Serge Lecomte « Si c’est bon pour les clubs, c’est bon pour les cavaliers »
Cette année 2020, l’équitation, à l’instar de nombreux autres secteurs, a été marquée au fer rouge, rendant difficile la vie des équitants et notamment celle des clubs. Nous avons décidé de donner la parole au président de la Fédération française d’équitation, leur plus grand représentant et défenseur, afin de nous offrir un regard sur la place de l’équitation aujourd’hui en France. Un entretien réalisé quelques jours avant l’annonce du deuxième confinement.

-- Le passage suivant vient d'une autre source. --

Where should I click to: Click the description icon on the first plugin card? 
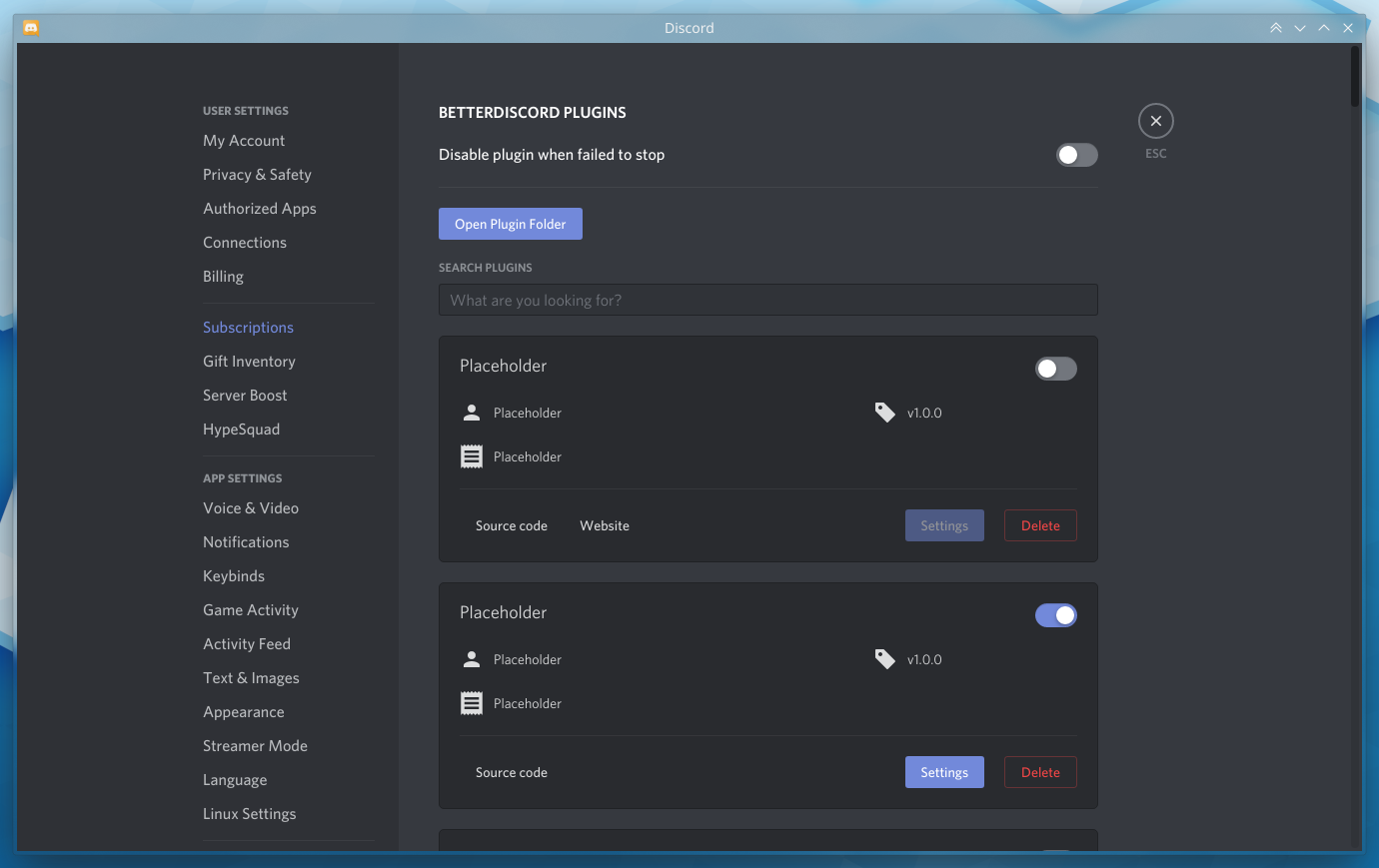click(x=471, y=455)
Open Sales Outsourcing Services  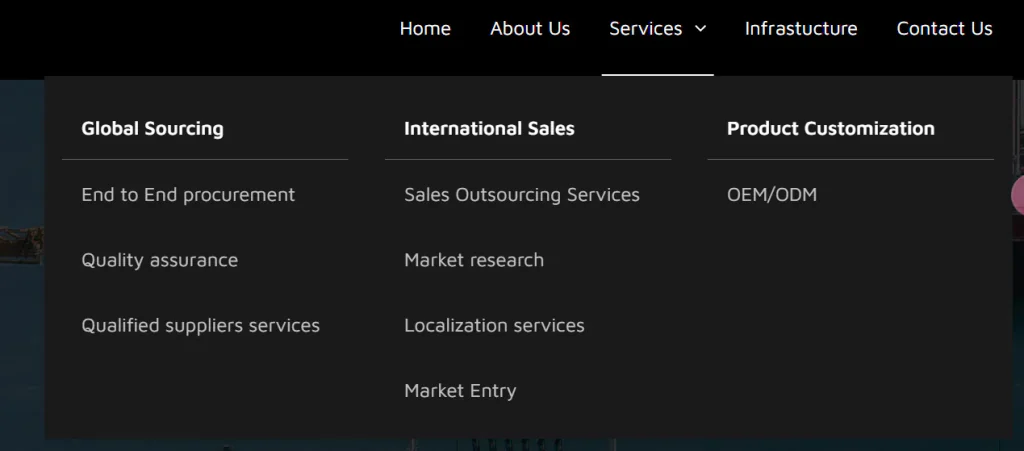coord(521,194)
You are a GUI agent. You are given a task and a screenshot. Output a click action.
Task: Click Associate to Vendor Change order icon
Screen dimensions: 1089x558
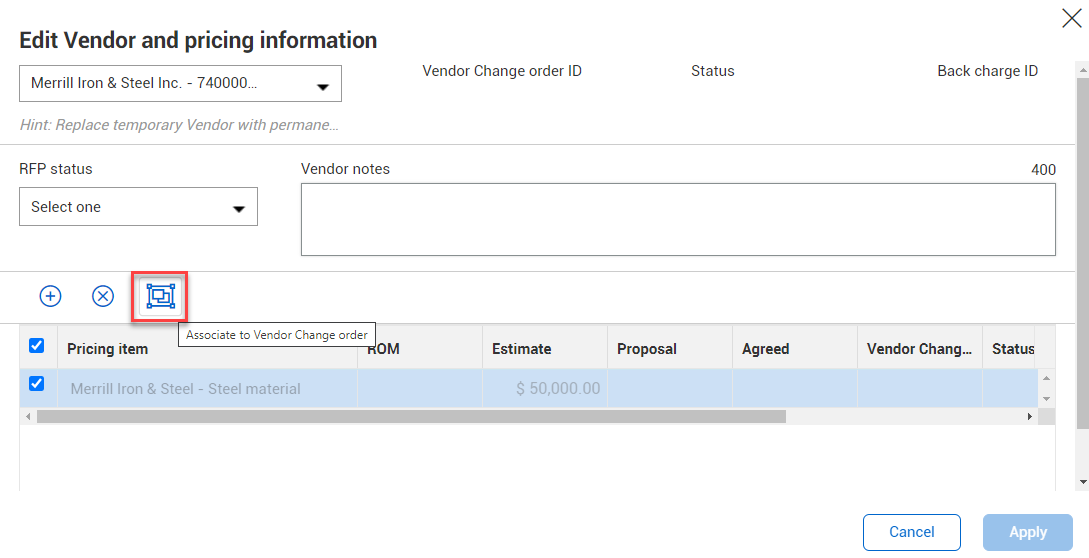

Depuis 2004, la FFE, c’est lui. Voici 16 ans, en effet, que Serge Lecomte tient les rênes de l’une des plus importantes fédérations sportives du pays, avec plus de 601 100 licenciés (selon les derniers chiffres). En réalité bien plus encore, vu qu’il était vice-président depuis 1987, « je n’ai pas attendu d’être président pour faire le boulot ! », rappelle-t-il en préambule de cet entretien, tenu dans l’un des grands salons de La Colonie, le bâtiment dédié aux services administratifs du Parc fédéral équestre de Lamotte-Beuvron, dont il est l’initiateur. L’ensemble paraît flambant neuf. Il faut dire que « le site n’a pas été usé par les événements annuels ». Le temps est propice aux travaux de rénovation effectués régulièrement en « basse saison ». Serge Lecomte est le seul membre de la FFE à ne pas avoir de bureau, il passe pourtant plusieurs jours par semaine au Parc fédéral mais tient à une simplicité de contact. Fils d’éleveur, c’est un terrien pragmatique qui n’a pas de temps à perdre et qui se prête habituellement peu au jeu des questions-réponses…
CHEVAL MAGAZINE: Comment expliquezvous votre longévité à la tête de la FFE ?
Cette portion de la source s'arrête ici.